Une bonne pêche pour Salaberry-de-Valleyfield

Une bonne pêche pour Salaberry-de-Valleyfield

Jean-Martin Landry (à droite) a constaté un important essor de la pêche de compétition au Québec depuis la présentation du premier Berkley B1.

Pour la septième année, le monde de la pêche au Canada a les yeux rivés sur Salaberry-de-Valleyfield. Le Berkley B1 attire une fois de plus les meilleurs pêcheurs au pays dans le lac Saint-François. Une compétition qui a des retombées importantes dans la communauté.

«Le Berkley B1 est présenté à Valleyfield depuis 2010 et c’est le plus prestigieux tournoi au Canada, soutient Ben Woo, président du tournoi. Ce serait difficile de répéter la même chose à une autre place. C’est le seul qui attire des pêcheurs de six provinces. »
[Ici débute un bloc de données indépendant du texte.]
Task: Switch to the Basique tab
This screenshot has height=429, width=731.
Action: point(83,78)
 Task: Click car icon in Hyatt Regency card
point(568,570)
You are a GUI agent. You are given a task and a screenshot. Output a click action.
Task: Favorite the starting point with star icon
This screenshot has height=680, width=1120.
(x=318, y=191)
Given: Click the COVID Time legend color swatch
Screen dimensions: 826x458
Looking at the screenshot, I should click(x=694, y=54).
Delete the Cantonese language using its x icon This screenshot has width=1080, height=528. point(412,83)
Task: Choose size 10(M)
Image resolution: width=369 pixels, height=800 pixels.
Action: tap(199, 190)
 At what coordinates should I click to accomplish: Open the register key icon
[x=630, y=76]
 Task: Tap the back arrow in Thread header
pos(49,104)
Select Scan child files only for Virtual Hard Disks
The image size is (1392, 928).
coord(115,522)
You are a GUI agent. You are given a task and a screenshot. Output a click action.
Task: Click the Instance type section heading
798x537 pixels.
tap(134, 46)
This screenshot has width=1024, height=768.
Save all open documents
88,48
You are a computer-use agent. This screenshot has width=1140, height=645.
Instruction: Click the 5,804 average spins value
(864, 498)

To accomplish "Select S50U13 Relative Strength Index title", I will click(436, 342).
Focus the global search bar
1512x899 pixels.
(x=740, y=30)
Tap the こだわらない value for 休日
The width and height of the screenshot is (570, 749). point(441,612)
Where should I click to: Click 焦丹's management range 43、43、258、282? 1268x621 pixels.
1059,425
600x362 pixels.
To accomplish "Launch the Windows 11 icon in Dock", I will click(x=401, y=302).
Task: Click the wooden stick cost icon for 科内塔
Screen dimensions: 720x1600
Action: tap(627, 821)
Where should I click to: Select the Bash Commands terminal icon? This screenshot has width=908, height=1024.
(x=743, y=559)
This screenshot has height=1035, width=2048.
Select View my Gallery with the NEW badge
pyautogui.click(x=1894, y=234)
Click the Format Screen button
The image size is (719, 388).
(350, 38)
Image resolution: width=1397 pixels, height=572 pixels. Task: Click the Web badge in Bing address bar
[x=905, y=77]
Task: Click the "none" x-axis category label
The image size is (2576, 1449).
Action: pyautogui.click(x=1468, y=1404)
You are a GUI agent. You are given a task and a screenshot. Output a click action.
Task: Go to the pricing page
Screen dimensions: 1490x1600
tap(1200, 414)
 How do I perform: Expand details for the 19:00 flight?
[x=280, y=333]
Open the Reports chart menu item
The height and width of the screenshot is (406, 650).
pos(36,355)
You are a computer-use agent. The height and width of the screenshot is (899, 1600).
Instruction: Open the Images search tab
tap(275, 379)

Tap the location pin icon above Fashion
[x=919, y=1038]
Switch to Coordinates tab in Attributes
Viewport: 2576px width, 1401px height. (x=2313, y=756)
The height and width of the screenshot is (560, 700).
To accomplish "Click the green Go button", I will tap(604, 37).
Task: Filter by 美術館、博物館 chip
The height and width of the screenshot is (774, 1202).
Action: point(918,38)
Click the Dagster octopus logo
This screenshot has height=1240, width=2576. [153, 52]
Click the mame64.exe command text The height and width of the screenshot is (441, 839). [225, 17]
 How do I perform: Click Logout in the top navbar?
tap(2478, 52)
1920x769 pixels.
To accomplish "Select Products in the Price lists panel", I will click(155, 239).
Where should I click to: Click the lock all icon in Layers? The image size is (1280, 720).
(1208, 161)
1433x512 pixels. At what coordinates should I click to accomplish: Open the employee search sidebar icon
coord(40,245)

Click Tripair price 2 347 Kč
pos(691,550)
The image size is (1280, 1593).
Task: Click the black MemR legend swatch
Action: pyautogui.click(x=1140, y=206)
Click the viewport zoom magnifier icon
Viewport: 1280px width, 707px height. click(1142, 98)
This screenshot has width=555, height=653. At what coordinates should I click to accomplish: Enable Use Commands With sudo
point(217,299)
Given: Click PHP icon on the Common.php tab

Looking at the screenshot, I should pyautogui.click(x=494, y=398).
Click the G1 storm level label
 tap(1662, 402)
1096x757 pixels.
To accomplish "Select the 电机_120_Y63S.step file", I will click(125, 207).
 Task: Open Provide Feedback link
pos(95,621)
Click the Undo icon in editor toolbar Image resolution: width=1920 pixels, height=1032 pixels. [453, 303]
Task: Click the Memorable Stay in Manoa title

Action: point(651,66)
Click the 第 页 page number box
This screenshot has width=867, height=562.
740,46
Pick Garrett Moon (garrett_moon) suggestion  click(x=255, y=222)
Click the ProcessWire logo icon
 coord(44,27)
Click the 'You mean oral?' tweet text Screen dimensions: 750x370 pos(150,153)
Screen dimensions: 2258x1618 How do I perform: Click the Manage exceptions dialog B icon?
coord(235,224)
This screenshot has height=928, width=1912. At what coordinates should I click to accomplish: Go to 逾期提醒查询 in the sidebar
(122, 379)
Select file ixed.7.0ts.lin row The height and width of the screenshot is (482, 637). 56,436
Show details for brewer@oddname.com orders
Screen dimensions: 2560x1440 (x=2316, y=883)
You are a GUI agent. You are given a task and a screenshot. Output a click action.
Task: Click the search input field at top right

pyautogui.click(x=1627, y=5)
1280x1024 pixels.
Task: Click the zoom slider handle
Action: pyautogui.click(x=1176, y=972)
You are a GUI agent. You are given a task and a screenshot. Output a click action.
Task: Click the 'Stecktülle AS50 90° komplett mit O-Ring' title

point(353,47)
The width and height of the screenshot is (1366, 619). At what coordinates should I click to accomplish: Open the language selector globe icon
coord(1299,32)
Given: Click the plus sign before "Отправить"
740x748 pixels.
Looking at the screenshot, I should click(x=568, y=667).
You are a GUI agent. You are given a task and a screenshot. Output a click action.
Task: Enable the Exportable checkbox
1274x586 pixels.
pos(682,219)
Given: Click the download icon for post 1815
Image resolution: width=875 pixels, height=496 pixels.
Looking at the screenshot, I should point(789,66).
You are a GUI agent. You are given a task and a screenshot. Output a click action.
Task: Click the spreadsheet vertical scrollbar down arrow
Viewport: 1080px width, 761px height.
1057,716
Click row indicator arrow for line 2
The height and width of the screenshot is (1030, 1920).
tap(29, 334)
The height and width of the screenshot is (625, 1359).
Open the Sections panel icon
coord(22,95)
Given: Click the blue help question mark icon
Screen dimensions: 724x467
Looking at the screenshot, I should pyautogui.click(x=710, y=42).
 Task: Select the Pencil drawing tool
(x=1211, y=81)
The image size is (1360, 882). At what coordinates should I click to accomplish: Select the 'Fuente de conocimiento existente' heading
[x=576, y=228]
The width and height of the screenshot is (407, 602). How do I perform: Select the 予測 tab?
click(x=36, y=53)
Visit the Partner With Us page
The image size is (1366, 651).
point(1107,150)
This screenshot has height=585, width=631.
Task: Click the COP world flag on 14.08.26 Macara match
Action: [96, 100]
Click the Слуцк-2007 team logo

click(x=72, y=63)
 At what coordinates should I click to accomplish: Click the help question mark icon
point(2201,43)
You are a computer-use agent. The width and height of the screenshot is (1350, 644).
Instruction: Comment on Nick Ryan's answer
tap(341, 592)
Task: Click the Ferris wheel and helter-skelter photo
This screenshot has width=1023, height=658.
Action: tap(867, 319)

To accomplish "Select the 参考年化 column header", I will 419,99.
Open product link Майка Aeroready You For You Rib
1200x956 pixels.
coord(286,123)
Déjà, des compétiteurs du Nouveau-Brunswick arrivaient aujourd’hui [mercredi] et passeront une dizaine de jours dans le coin à la recherche des meilleurs endroits de pêche. Des pêcheurs du Québec, de  l’Ontario, de l’île-du-Prince-Édouard, de la Nouvelle-Écosse et de l’Alberta vont aussi tendre la ligne dans le lac Saint-François.

Difficile d’évaluer précisément les retombées économiques. Mais en dehors de la saison estivale, elles sont importantes. «L’Hôtel est plein toute la semaine, indique le maire Denis Lapointe. Les gens viennent d’avance pour faire du repérage. Ils magasinent, ils mangent dans les restaurants, etc. Et ils ne viennent pas seuls. »

Les quais, les rampes de mise à l’eau, la rotonde et les Campivallensiens font partie du succès de l’événement selon M. Woo.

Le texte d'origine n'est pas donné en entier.